13. Regardless of the above results, the server logs the authentication / authentication attempts for audit.

  The authentication process is shown in more detail in FIG.

The process of unlocking a protected PDF document (using Adobe Acrobat Reader) for CRM is described below.
1. When the user opens the protected PDF document, the document viewer ensures that the partially covered layer is displayed (content is hidden).
2. The document checks the authentication cookie to see if the user already has access to the document. If the cookie is present, this document confirms that the cookie has not expired. If the cookie is still valid, the document is unlocked.
3. The user enters contact information, such as name, title, company, email, number of employees, and answers to any other survey purpose questions.
4).
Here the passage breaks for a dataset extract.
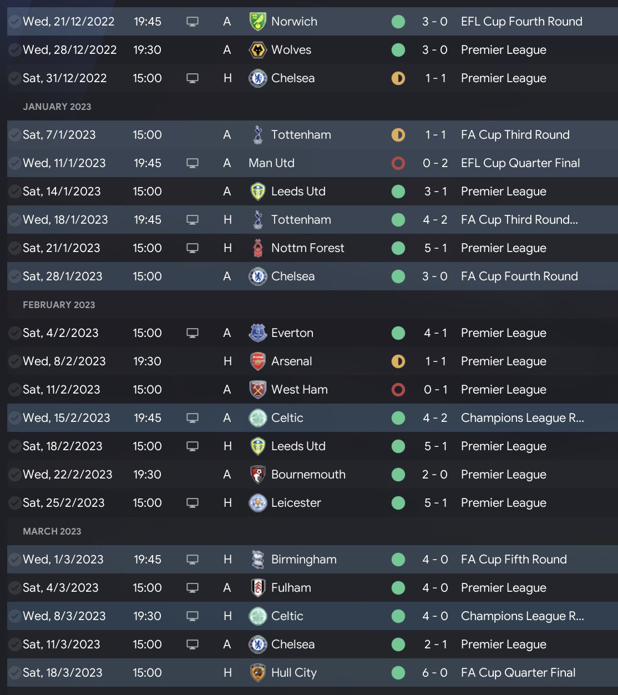Toggle the checkmark beside Sat, 14/1/2023
618x695 pixels.
click(x=14, y=192)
The form data input by the user is transmitted to the server 112 using a Java (registered trademark) Script code embedded in the document.
5. The server adds the data to the database, does the following, and then notifies any third party integration for the lead (case).
a. Check if the document is still valid (and retired (not retired)).
b. Check for a newer version of the document.
c. If all of the above conditions are met, the server distributes a JavaScript code for the protected PDF document and hides the layer that partially covers the contents of the file. To do.
d. If there is a new version but the current version has not been retired (obsoleted), the user is notified about the new version but is also allowed to read the document.
e. An authentication cookie unique to the document is created and the time stamp of the cookie is updated.
Regardless of the above results, the server logs the authentication / authentication attempts for audit.
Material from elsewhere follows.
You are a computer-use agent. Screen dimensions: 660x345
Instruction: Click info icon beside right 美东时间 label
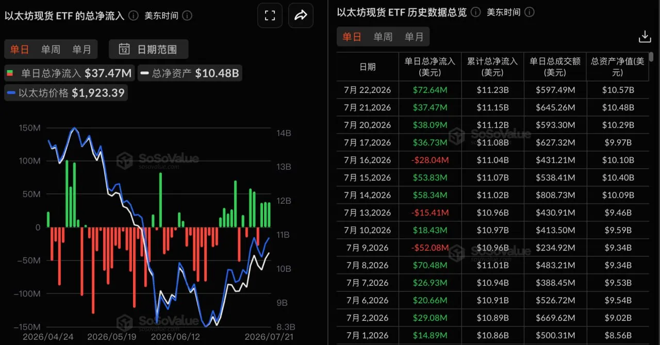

  Hereinafter, a process of creating an encrypted document according to an embodiment of the present invention will be described.

1. The issuer / creator creates a PDF document using a third-party application.
2. It interacts with the engine 102 via a web interface (such as protected PDF.com) or a Windows® application.
3. The publisher selects a folder for creating a new document from within the interface.
4). The publisher specifies a document type.
5. The publisher designates a page that is not encrypted (such as a free sample page). This is specified by either of the following:
v. Comma separated (1, 3, 4, 7, etc.)
vi. Range (1-7 etc.)
vii. Mixed (1,3,4,6-10 etc.)
6). For example, the following information may be included.
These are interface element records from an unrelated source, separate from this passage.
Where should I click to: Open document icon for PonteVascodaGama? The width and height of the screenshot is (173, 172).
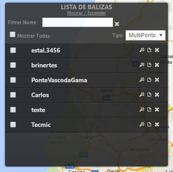click(x=149, y=80)
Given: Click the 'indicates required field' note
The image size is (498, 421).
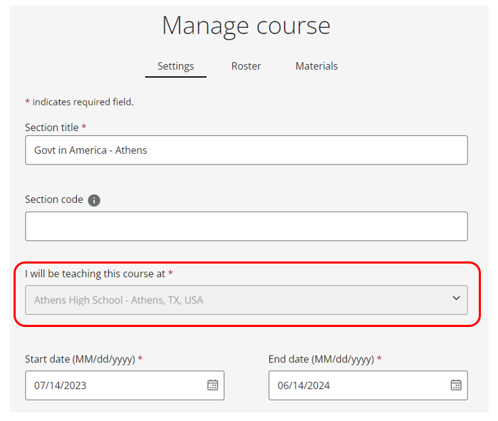Looking at the screenshot, I should click(x=83, y=102).
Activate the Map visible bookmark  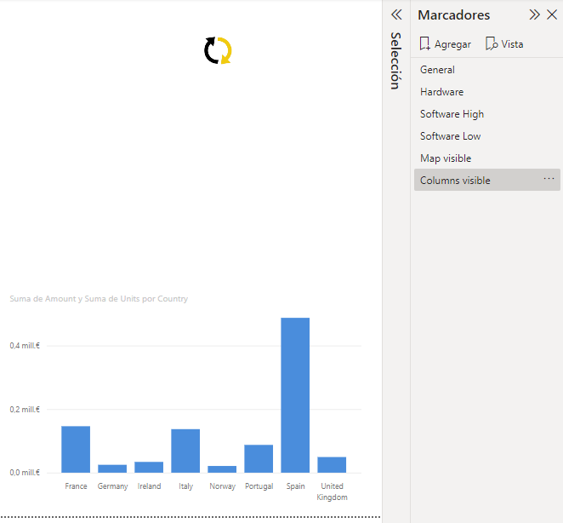(x=445, y=158)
a. Version (such as 1.0.0 or 10.2.0)
b. Status (inactive, active, or retired (deprecated))
c. 6. PDF file to be converted to protected PDF The issuer sends all the information.
8). The server 112 downloads the selected PDF file 104.
9. The server 112 generates a cryptographically strong random number (key).
10. The server 112 creates a new PDF file and copies each page from the original PDF file to the new PDF file. For each page, the server finds a data stream representing Postscript that describes the content of that page. The server also encrypts the content of the page with the generated key using an encryption algorithm such as AES or 3DES (if the page is not specified in step 5).
11. The server specifies that the stream can be decrypted by a plug-in that can be downloaded and executed by the reader (document viewer).
12 The creation of the protected PDF file is now complete.

  In the following, the process of unlocking an encrypted document (using Adobe Acrobat Reader as a document viewer) will be described.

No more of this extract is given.